For many years now I’ve had trouble with quickly summarizing how I am to those who inquire. Sometimes the question is just asked as a courtesy, but often, people do want to know, or need to know. This is usually the first item in a conversation, particularly if I’m just seeing the other person after some time (usually because I’ve been sick), and so striking the right tone is important.
Answering is a bit of a catch-22. Saying that I am well is patently false, and liable to give a false sense of calm to the person to whom I am speaking? Saying that I am unwell is often misleading, since it is a departure from the accepted normal answer such that it often inspires alarm, and hence I try to reserve it for more dire circumstances. Launching into a more in depth explanation and analysis, or stopping to ponder the question for too long, is seldom appreciated.

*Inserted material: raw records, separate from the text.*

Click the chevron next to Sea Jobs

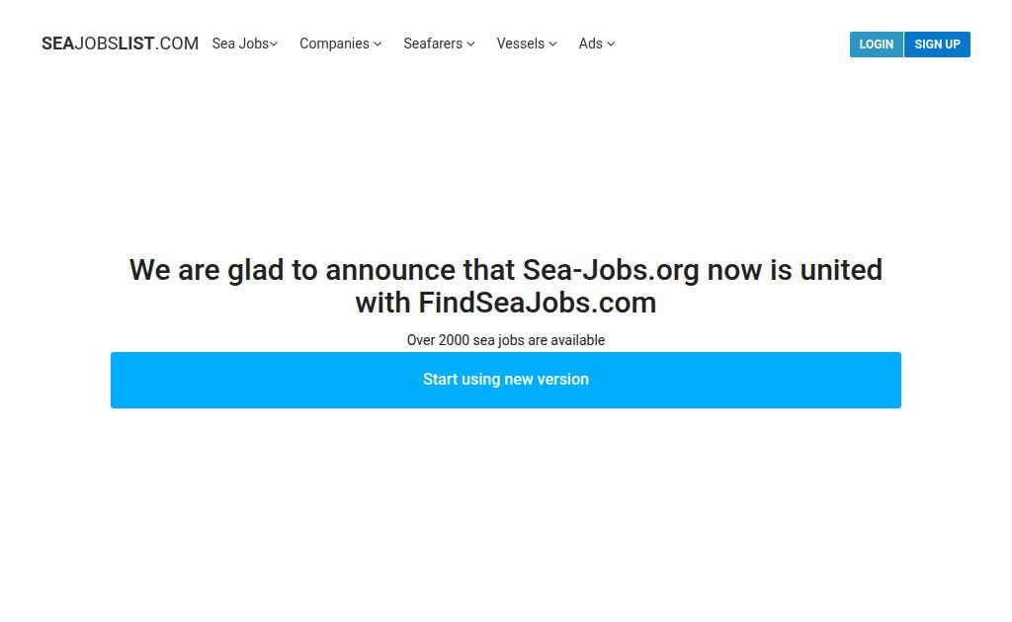point(275,44)
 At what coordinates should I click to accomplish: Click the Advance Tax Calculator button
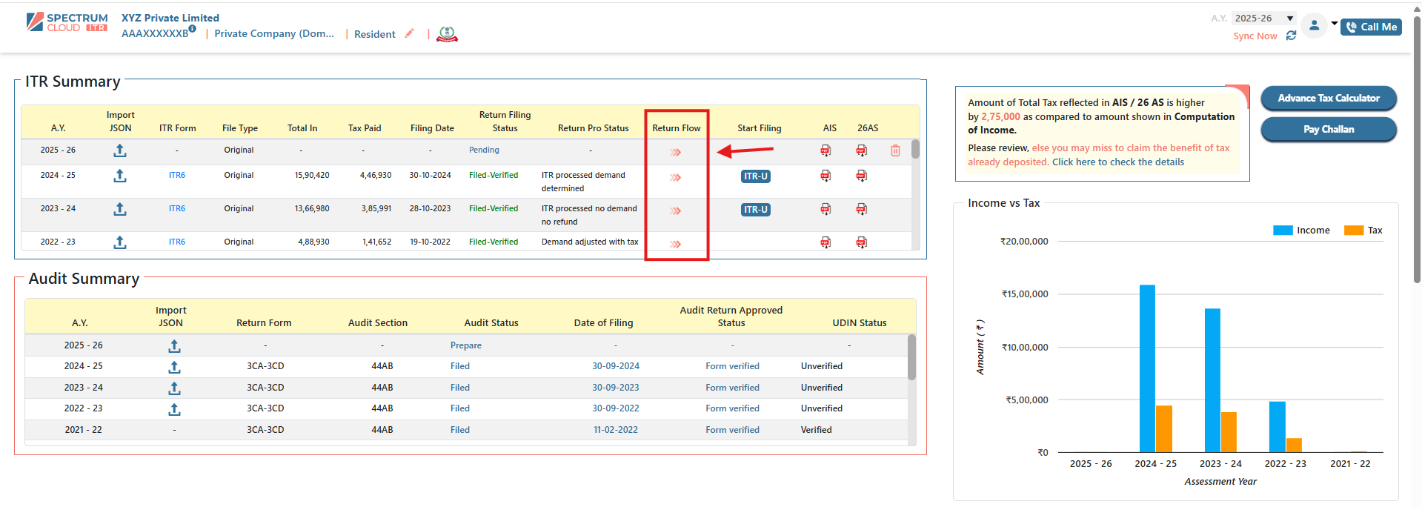click(1328, 99)
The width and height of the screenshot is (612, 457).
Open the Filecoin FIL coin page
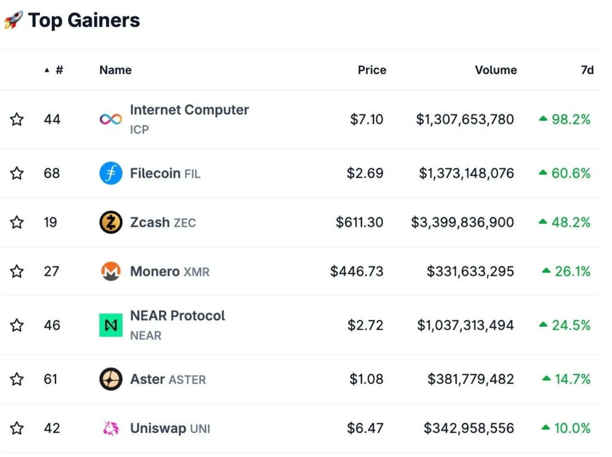pos(165,173)
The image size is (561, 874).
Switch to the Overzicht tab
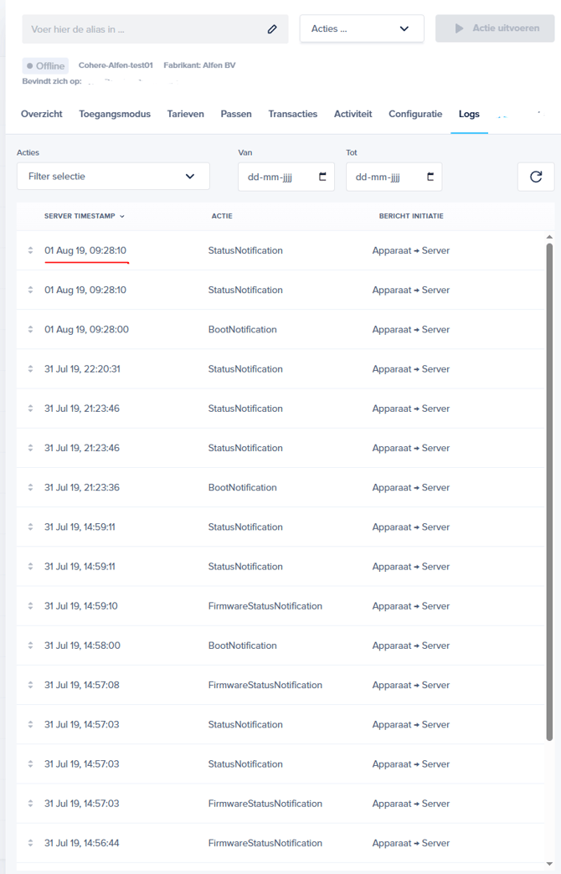click(x=41, y=114)
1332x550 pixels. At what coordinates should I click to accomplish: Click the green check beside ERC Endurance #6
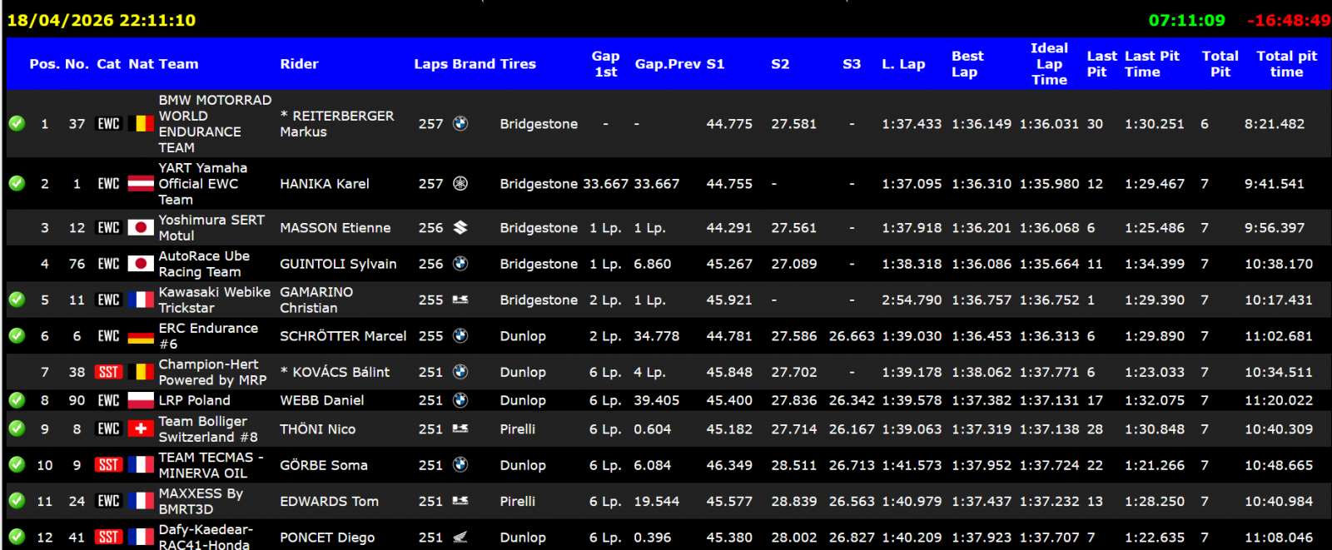(x=17, y=336)
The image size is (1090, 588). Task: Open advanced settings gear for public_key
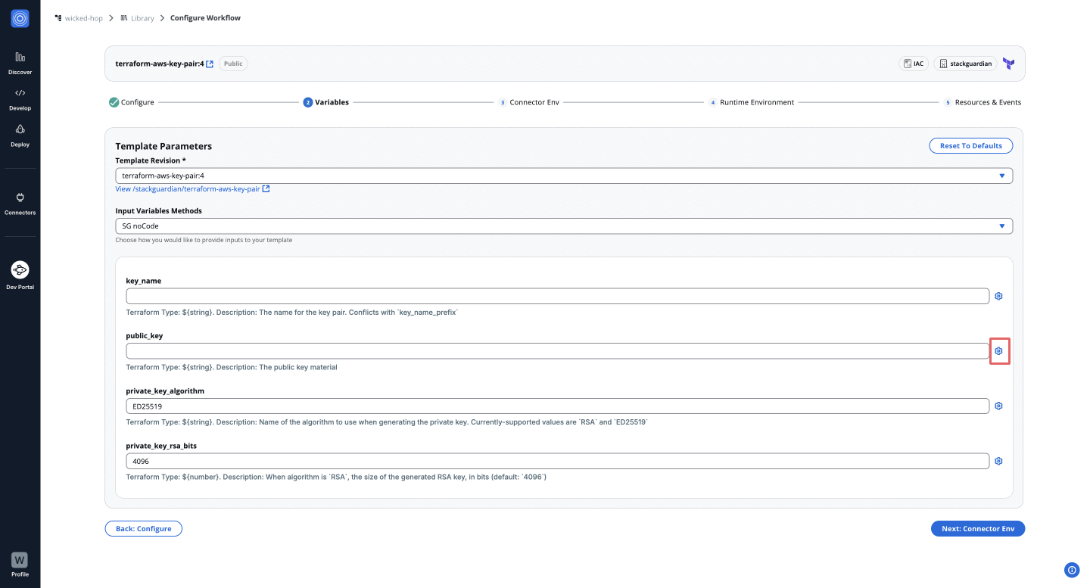(998, 350)
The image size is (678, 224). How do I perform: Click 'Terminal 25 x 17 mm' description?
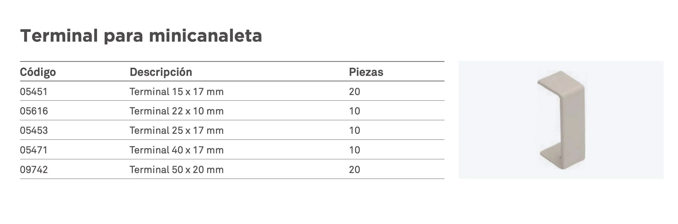176,130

After some experimenting, I have come into the habit of answering the question by responding that I am “still breathing”. This, I feel, strikes a decent balance, assuring without boasting. It sets and meets reasonable expectations, and helps to frame my perspective.
I am still breathing. This is a distinct advantage over other times in my life when this has not been the case. I will not lie by saying all is well, nor scare you by answering that I am unwell. I will not bore you with the drama and travails which I had to undergo to reach this point where I stand before you, nor will I make promises about the future that are not within my power to keep. I can assure you only that I yet breathe and live. This is the best summary of by present position in life that I can give you in a number of syllables appropriate to the manner in which the question was put to me.

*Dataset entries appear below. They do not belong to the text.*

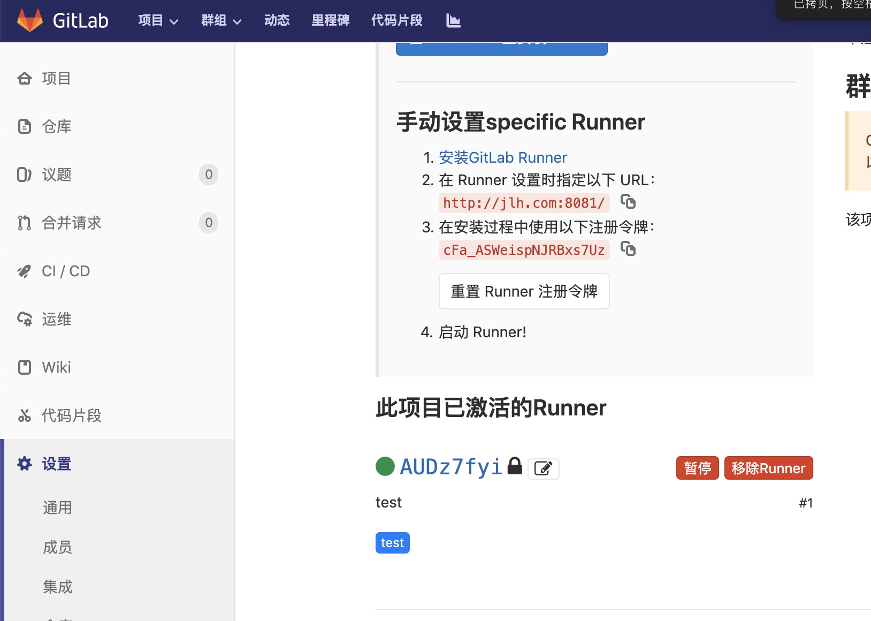Open the activity chart icon in navbar
871x621 pixels.
453,20
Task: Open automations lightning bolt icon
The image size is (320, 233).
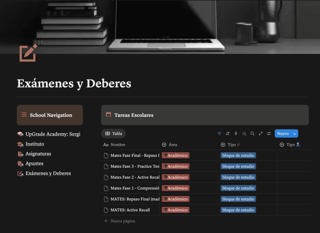Action: coord(236,134)
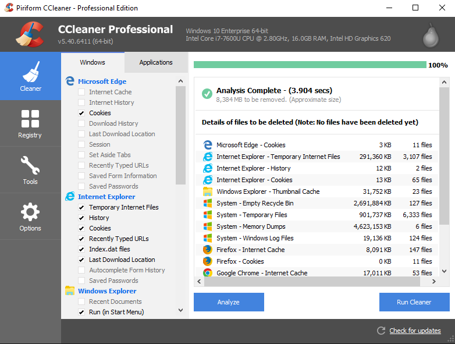455x344 pixels.
Task: Click the Windows Explorer folder icon for Thumbnail Cache
Action: point(207,191)
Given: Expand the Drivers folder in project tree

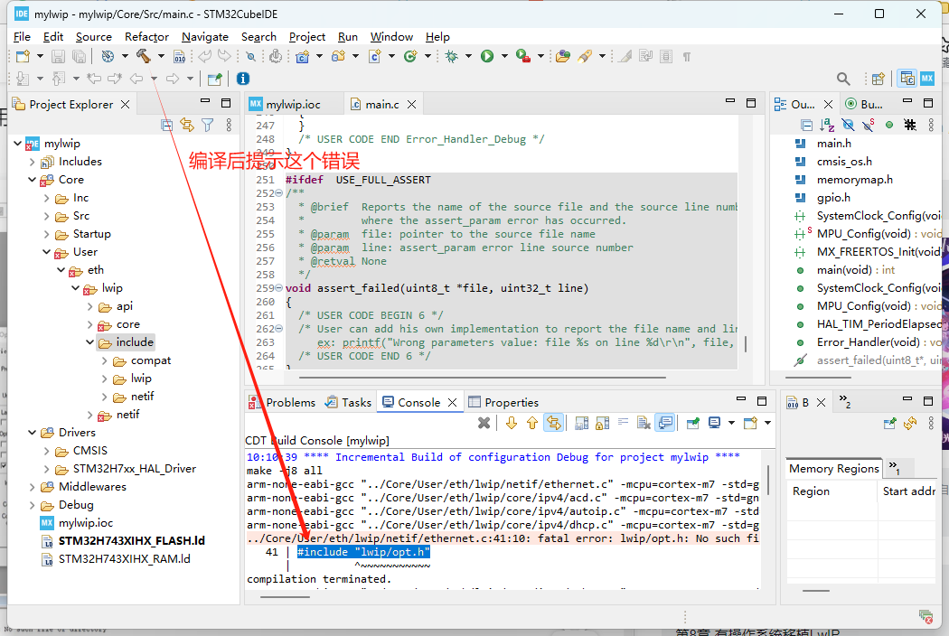Looking at the screenshot, I should coord(33,433).
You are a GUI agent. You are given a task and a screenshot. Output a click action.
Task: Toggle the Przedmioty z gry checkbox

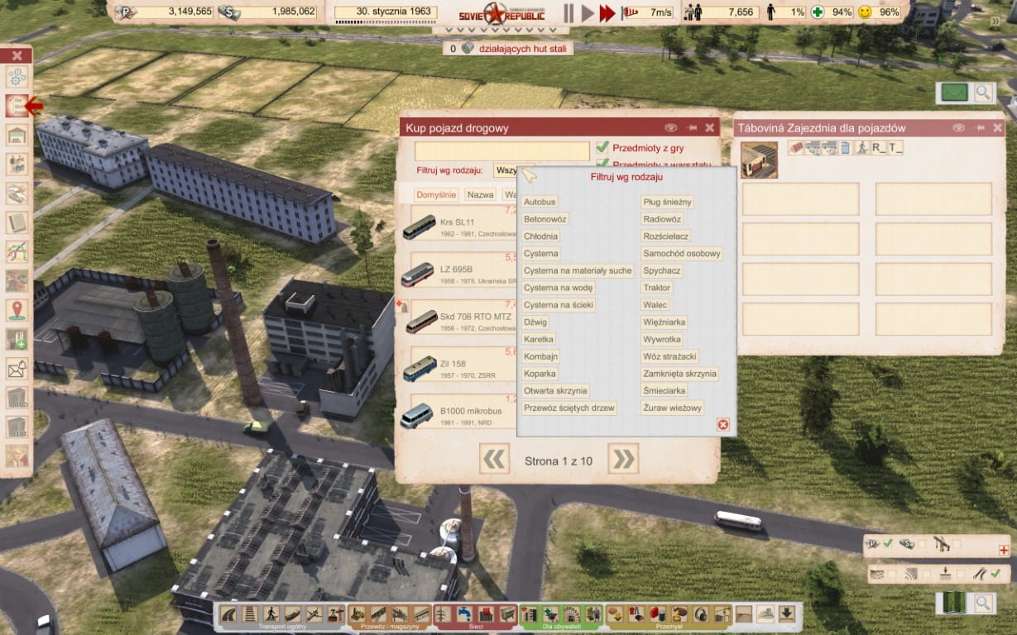(x=602, y=148)
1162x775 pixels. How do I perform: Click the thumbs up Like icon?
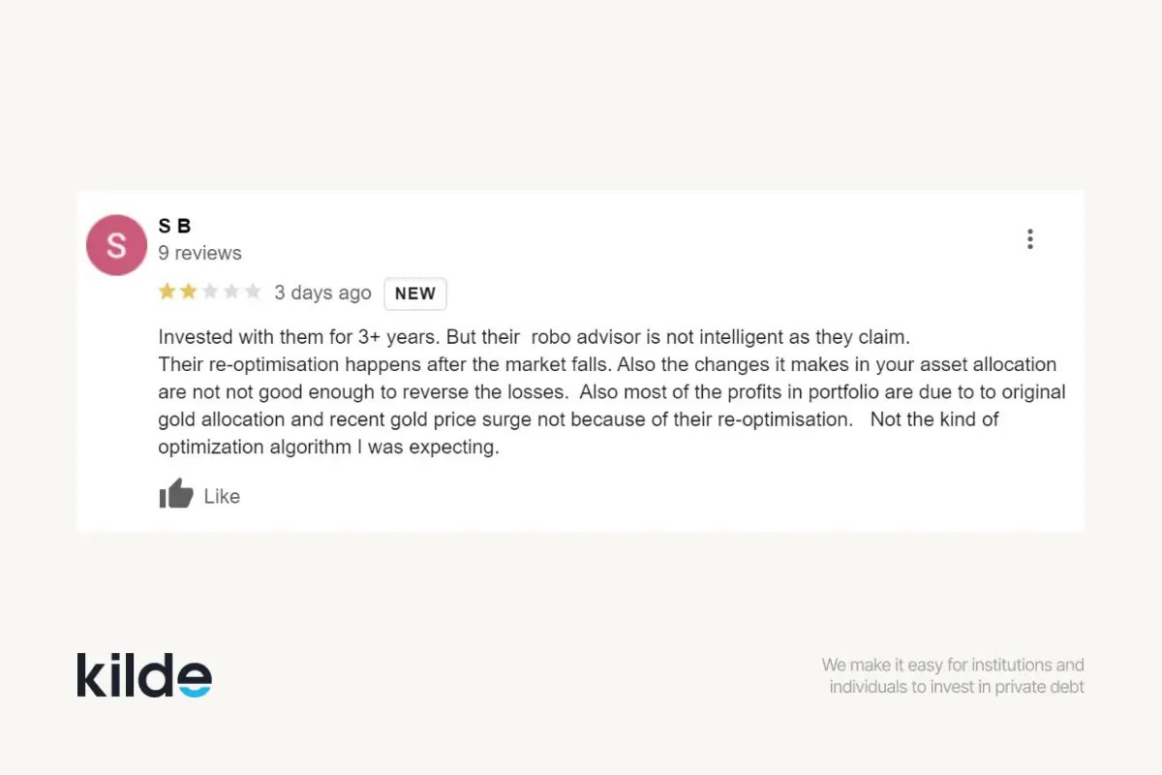(175, 494)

The problem is that this response, by virtue of being so useful, has begun to become a default behavior of mine. And as with anything that becomes routine, its effectiveness has begun to wear. For those who know me, and hence hear this response often, it has begin to elicit much the same effect as if I had said I was doing well- precisely that effect which I seek to avoid.
This is a problem I have seen repeated over and over in my observations on linguistics. Though it is certainly not a new problem, I cannot help but think that modernity has amplified it. The rapidly-iterating Internet culture, which enables ideas and concepts to pass through, and hence, be filtered and shaped by, hundreds of millions of minds in mere seconds has, unsurprisingly, accelerated the process of rounding off sharp edges and eroding the clean lines of ideas and notions.
I watched in horror as the same thing happened to one of my most treasured words- the word literally. I treasured it because I found it to be so terribly useful to make important points to my comrades. You see, through my childhood, I have had an above average number of times when I have been literally dying, as in doctors were telling my parents to pray for a miracle. This is similarly true for countless other situations which others love to use in the metaphorical or idiomatic sense, but in which I have found myself in the literal sense.
Having a specific word which I could use to make this distinction clear- that I literally almost died, that I was literally comatose, that I literally cannot go through the backscatter x-ray because it interferes with the device that I’m literally attached to that literally keeps me alive -is almost indescribably helpful. And having that linguistic tool be, in effect, dulled to a point beyond effectiveness by repeated misuse, has proven a frustrating blow to communication.
I certainly do not wish my favorite quick answer to suffer the same fate; to become known by others merely as “my way of saying I’m okay”. What, then, is the solution? On the one hand, overuse will dull the effect of this new preferred idiom. On the other hand, language is, after all, built on patterns of use.
Most probably I will simply resolve to rotate by phraseology a bit to prevent it from growing stale. Although this doesn’t solve the larger problem, it will give me some leeway. And since I cannot single-handedly solve language, perhaps those who read this post will see this predicament, and take slightly more care in both the choosing and interpretation of their words.